>> Begin PROVIDED DATA

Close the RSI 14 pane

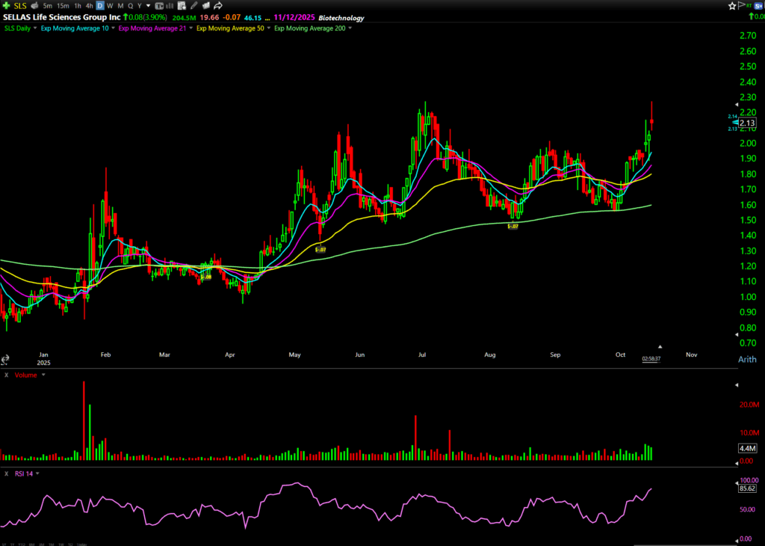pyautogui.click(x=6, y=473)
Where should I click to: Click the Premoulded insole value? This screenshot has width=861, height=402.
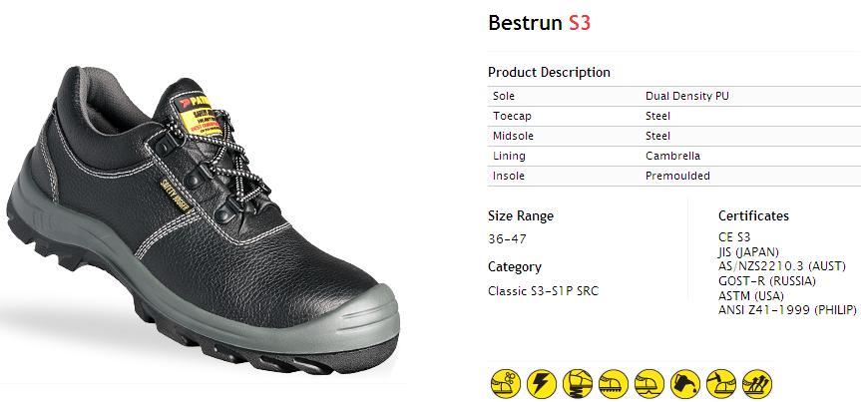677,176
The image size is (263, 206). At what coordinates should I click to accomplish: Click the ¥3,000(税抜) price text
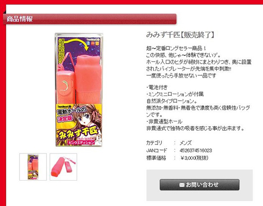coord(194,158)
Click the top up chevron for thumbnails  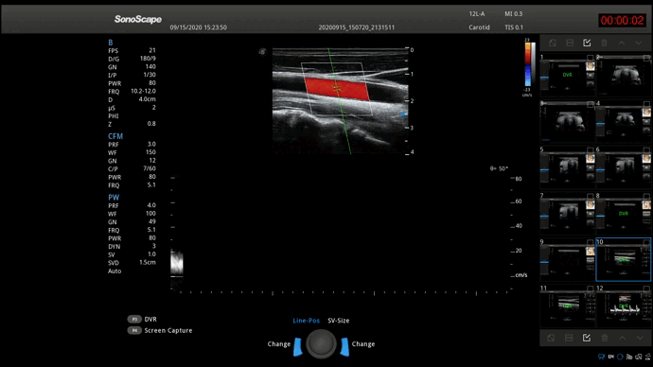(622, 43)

>> End PROVIDED DATA
>> Begin PROVIDED DATA

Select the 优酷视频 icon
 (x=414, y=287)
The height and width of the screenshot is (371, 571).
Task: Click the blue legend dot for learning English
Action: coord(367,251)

>> End PROVIDED DATA

#### TASK BRIEF
Locate each line in the rows that contains the string "screenshot" and copy those lines.

#### EXERCISE SOLUTION
Where should I click to: Click the Premoulded insole value? This screenshot has width=861, height=402.
The height and width of the screenshot is (371, 571).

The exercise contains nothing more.